There Is No Problem Of Old Evidence In Bayesian Probability

Rationalists, like those at Less Wrong (think Eliezer Yudkowsky and Scott Alexander), are prone to fetishsize Bayes theorem, seeing it as the key to all thought. It isn’t. Bayes is a helpful tool, and no more, and like all tools, not always needed. But because of the perceived importance of Bayes, people think they have discovered flaws in it. These are almost always based on simple mistakes, which can go decades without anybody noticing. As in the so-called problem of old evidence.

Here’s what one prominent author (Colin Howson) thinks is the “problem” of old evidence: Can a hypothesis h be confirmed by evidence e if the evidence is old and already known?

The answer will seem to be obvious, and yes. Howson and others say no. That “no” and the “problem” arises when people write things like this (as in the link):

Pr(h|e) = [ Pr(e|h)Pr(h) ] / Pr(e).

That might look to you like Bayes theorem, favorite of “rationalists” everywhere, but it is not. It is missing something. The missing parts are what cause the “problem.”

Howson, and many like him, says (modifying his notation so that it’s consistent with mine): “This [existence of background knowledge] has the following unpleasant consequence, however. If e is known at the time h is proposed, then e is in [the background knowledge] and so Pr(e)=Pr(e|h)= 1, giving, Pr(h|e) = Pr(h); which means that e gives no support to h.”

Before reading further, and recalling the hint about something missing, see if you can spot the flaw in this thinking.

Don’t cheat. Think.

The answer is this: There is no such thing as “Pr(h)” or “Pr(e)”. While “Pr(h|e)” and “Pr(h|e)” are fine, as such, they are incomplete in the face of the first two elements.

There is no such thing as unconditional probability: all probability is conditional. Every probability everywhere needs premises, conditions, assumptions, some evidence upon which to pass the judgement. That means “Pr(e)” is impossible. No such creature exists.

We can write, perhaps, Pr(h|K), which is the probability of h given some background knowledge K (the K is from Howson). We could also—and here comes the trouble—write Pr(e|K).

That’s fine as it stands, and it could be as Howson suggests that Pr(e|K) = 1. But that only happens when K includes the premise (or proposition, or assumption, or whatever you want to call it), “e has been observed.” That makes K = “‘bunch of other premises related to h’ & ‘e has been observed’.”

With that K, then indeed Pr(e|K) = 1. (Make sure you see this.)

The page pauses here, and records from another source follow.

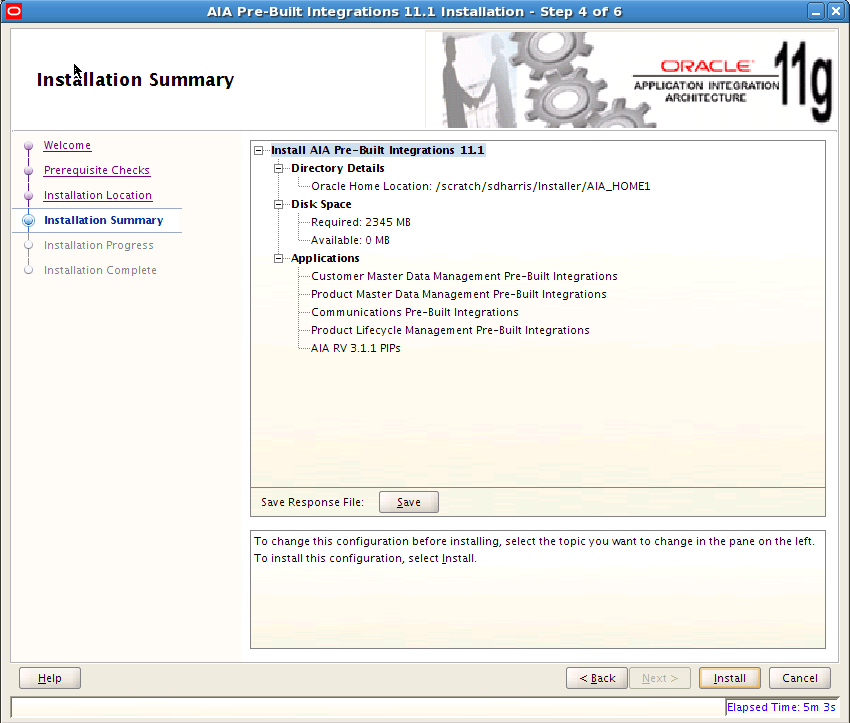Click the Installation Complete step circle
This screenshot has width=850, height=723.
coord(27,270)
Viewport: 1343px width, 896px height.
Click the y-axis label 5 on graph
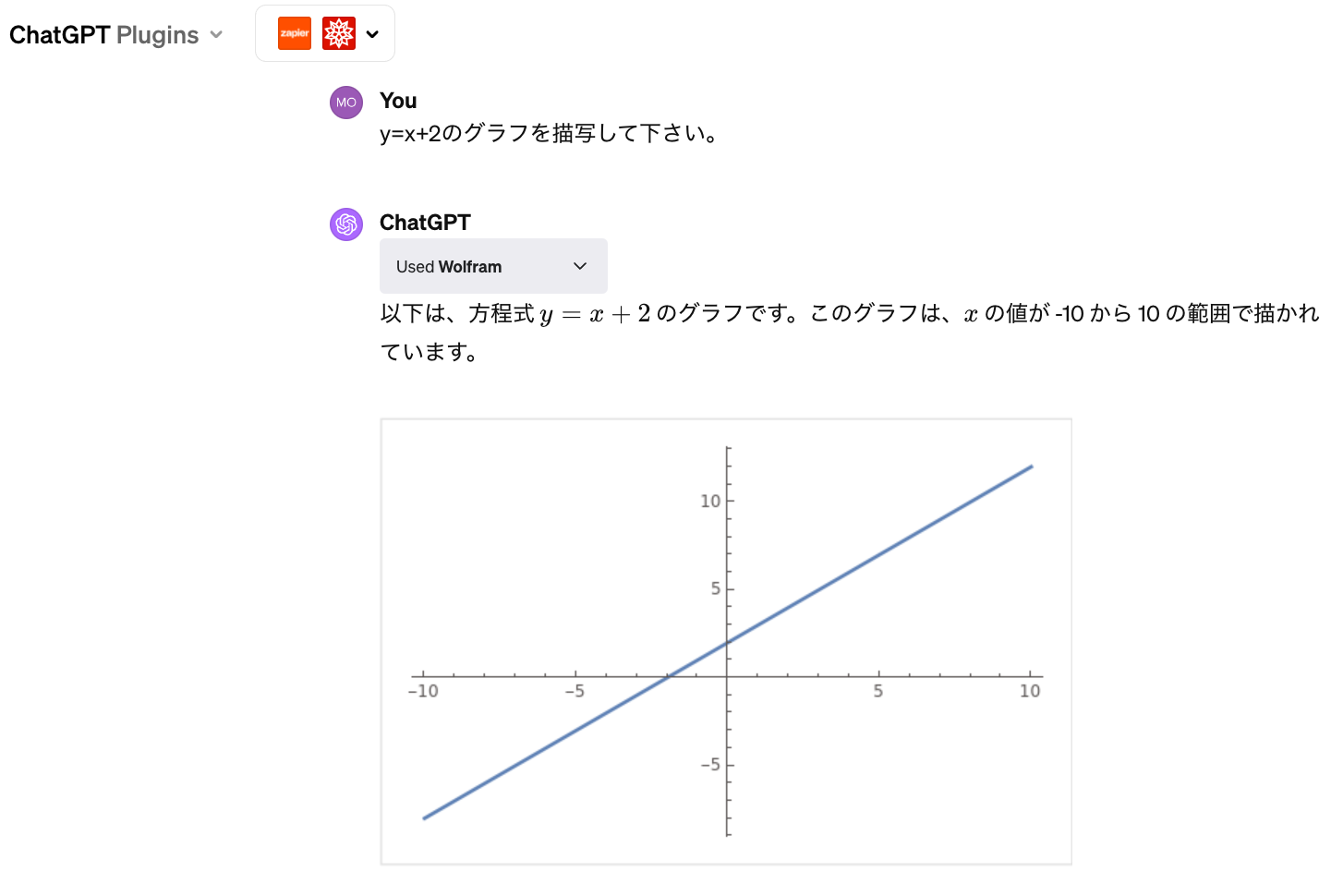tap(715, 588)
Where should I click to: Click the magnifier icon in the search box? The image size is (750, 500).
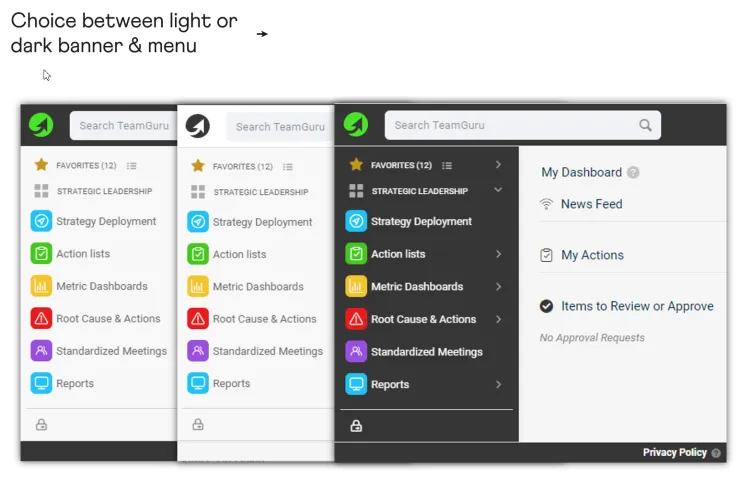click(x=645, y=125)
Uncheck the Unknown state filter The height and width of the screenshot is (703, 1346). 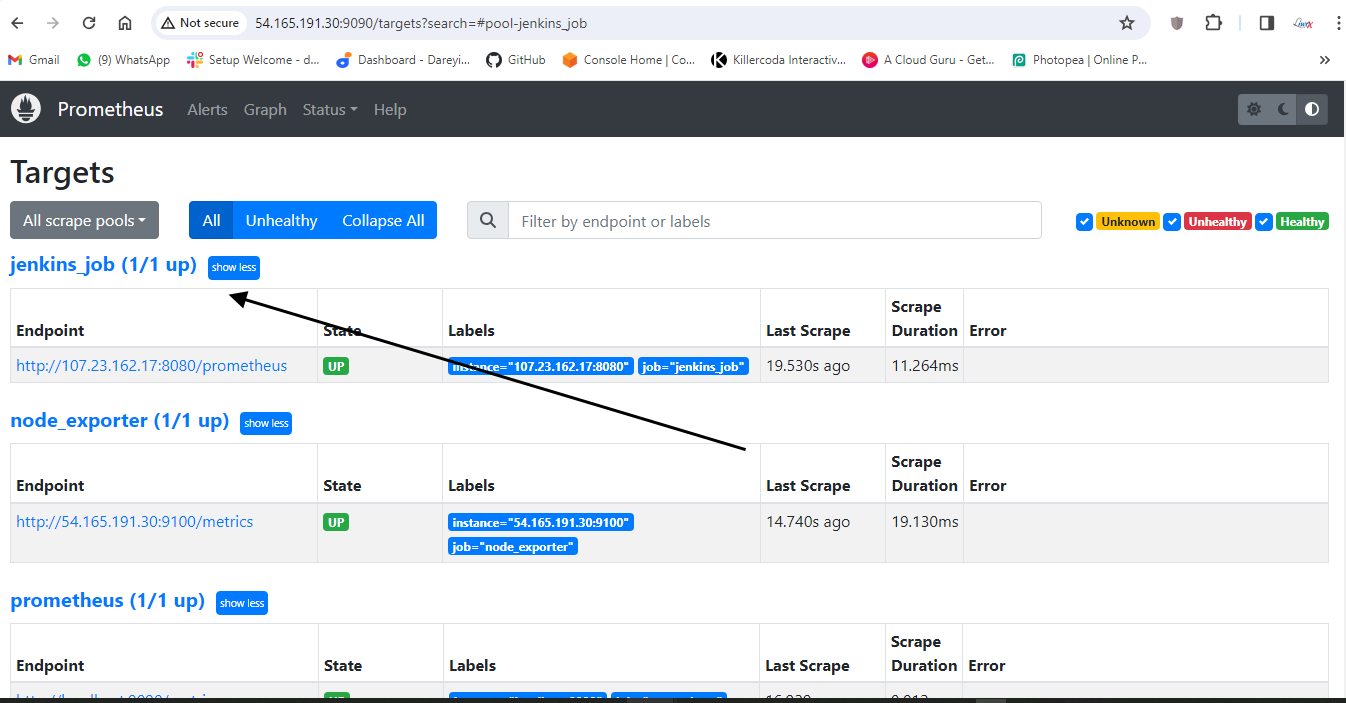click(1084, 222)
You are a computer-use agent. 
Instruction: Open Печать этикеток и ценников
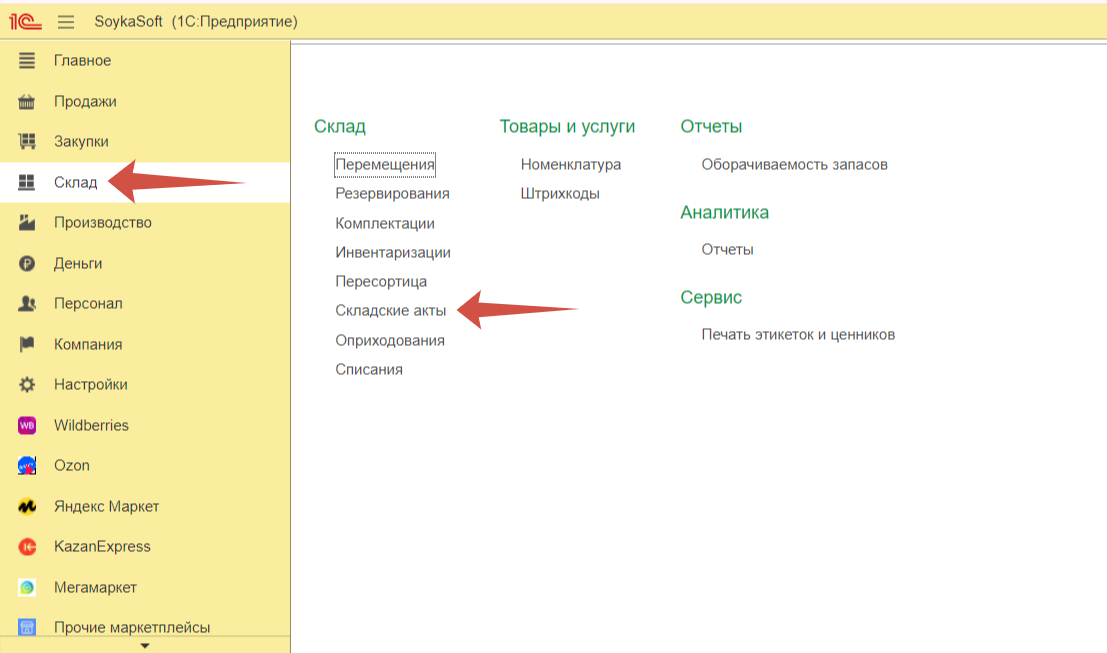click(x=798, y=335)
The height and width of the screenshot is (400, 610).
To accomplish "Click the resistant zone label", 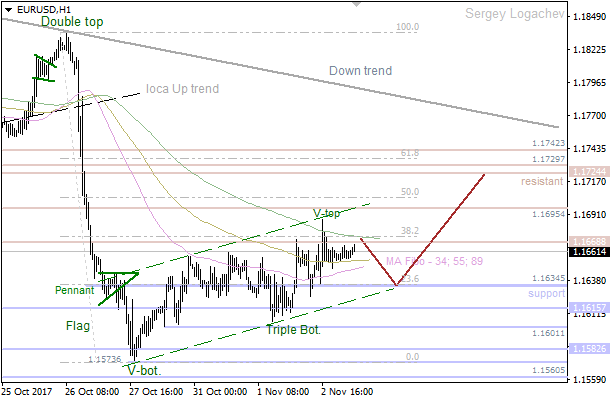I will click(543, 182).
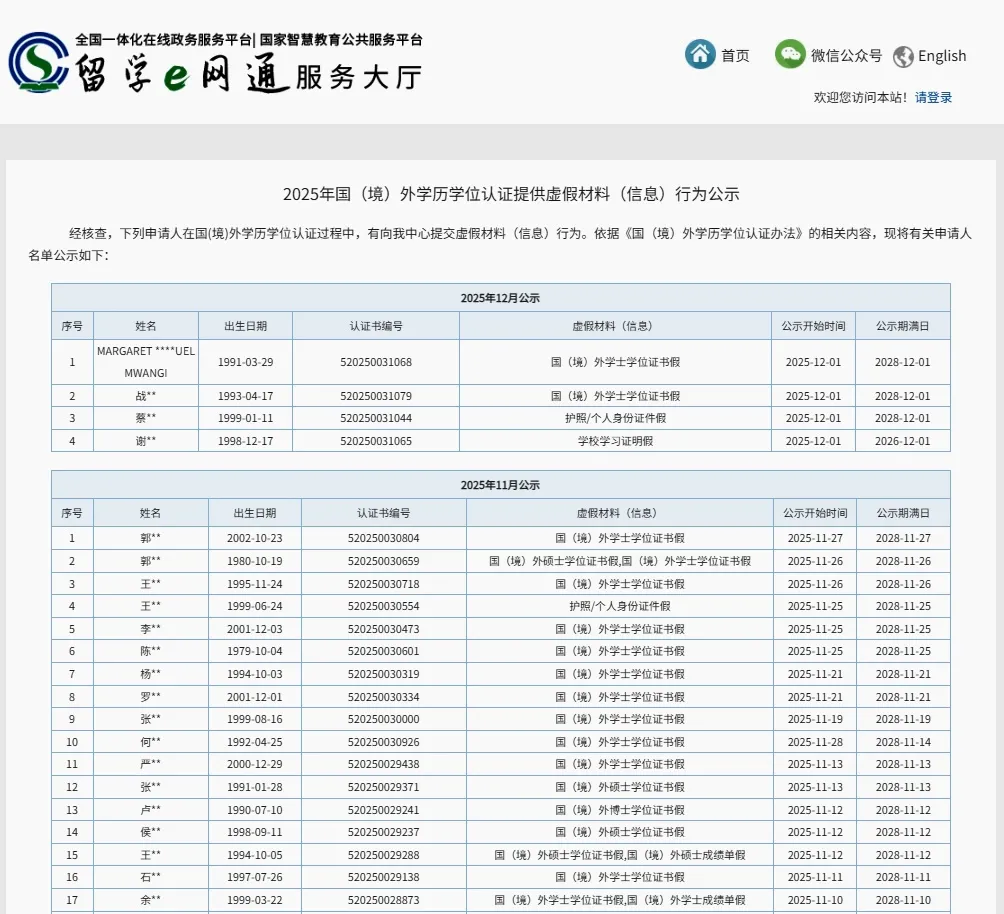Viewport: 1004px width, 914px height.
Task: Switch language via English link
Action: point(942,56)
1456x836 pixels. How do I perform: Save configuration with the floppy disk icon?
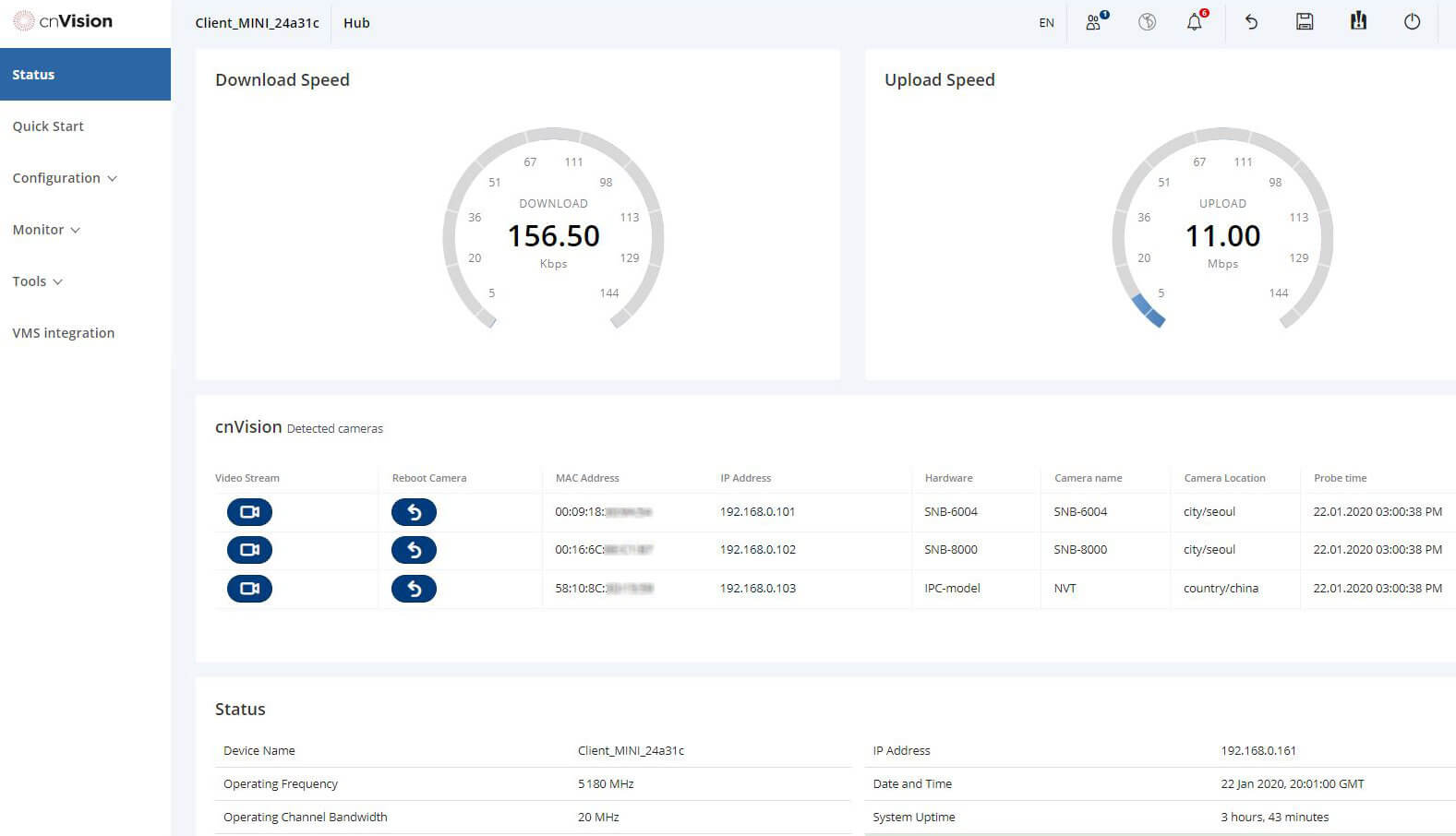[1304, 22]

Let’s rewrite the equation above properly, using this K (two letters put together mean logical “and”, so that “eK” means “e and K”):

Pr(h|eK) = [ Pr(e|hK)Pr(h|K) ] / Pr(e|K).

We have Pr(e|K) = 1, since K says e was observed, which obviously makes the probability of e equal to 1, given e was observed. Of course it does! Adding the h, unless that h says “e is impossible” or something like that, gives Pr(e|hK) = Pr(e|K) = 1. But since logically eK = K, then Pr(h|eK) = Pr(h|K). The math works! Both sides are Pr(h|K).

And so it seems e says nothing about h. But that’s not how evidence works.

What happens with evidence in real life is this. We do indeed start with some background knowledge, or surmises, etc. about h. Call that B. B says nothing about e already having been observed. It says stuff about h. We then write:

Pr(h|eB) = [ Pr(e|hB)Pr(h|B) ] / Pr(e|B).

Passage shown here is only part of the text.